Records supplied Block Start

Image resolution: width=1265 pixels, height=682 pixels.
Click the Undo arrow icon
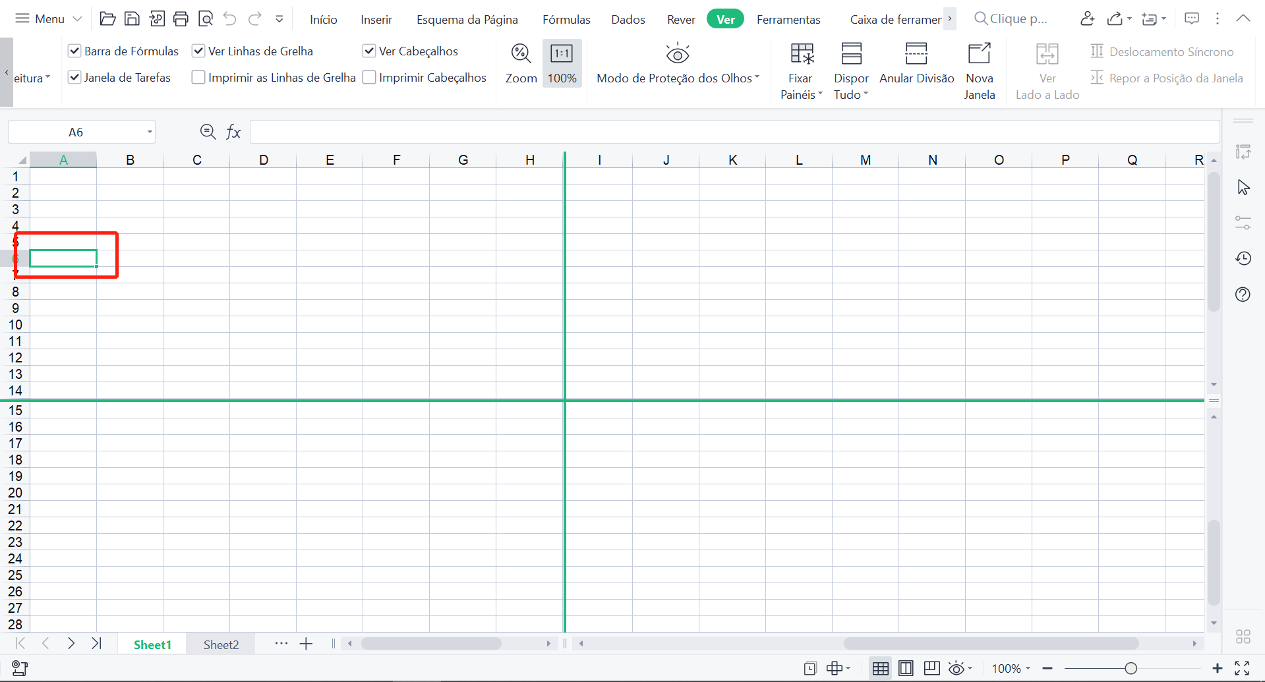[x=229, y=18]
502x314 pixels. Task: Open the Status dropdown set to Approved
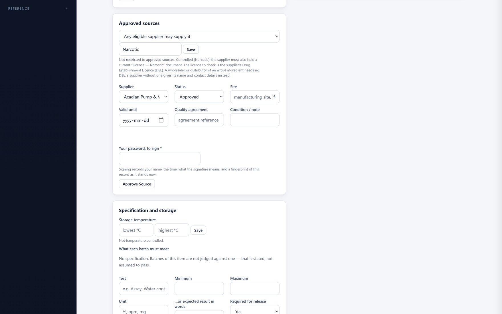coord(199,97)
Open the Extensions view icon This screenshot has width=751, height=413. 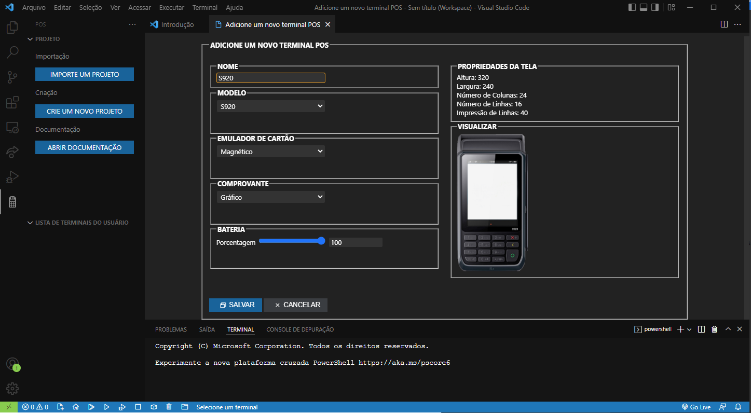(x=11, y=102)
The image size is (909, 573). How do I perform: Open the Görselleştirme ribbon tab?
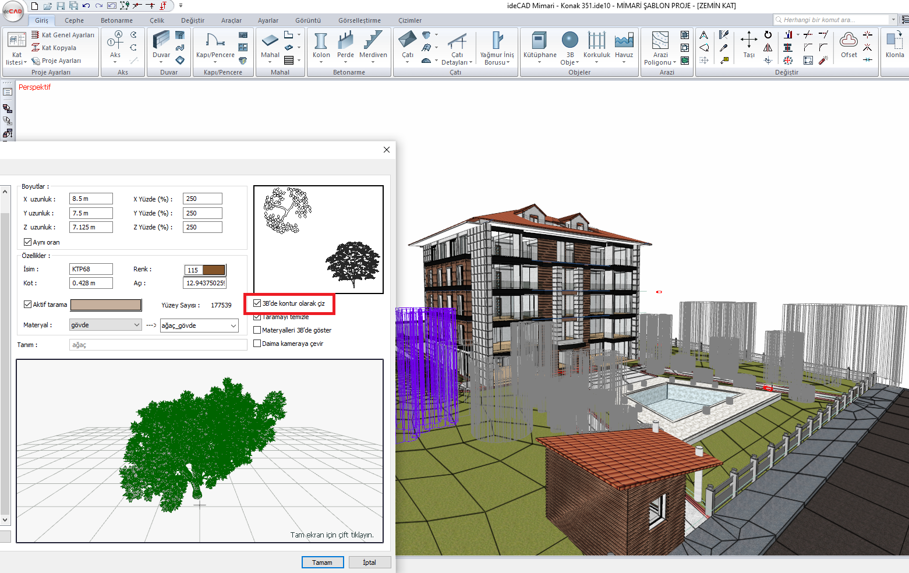(359, 20)
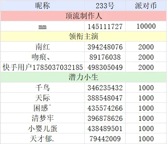This screenshot has height=144, width=167.
Task: Select ID cell 388548047 for 天际
Action: (x=105, y=98)
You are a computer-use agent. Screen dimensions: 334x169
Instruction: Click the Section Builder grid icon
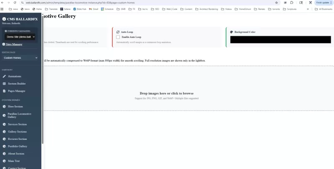pos(4,84)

Records supplied Block End

[Task details] Go to the line with "Instruction: Click the" in the entries above. Reproduce that line and each one after it to the end, exactly and without the pictures.

[Answer to the problem]
Instruction: Click the Section Builder grid icon
pos(4,84)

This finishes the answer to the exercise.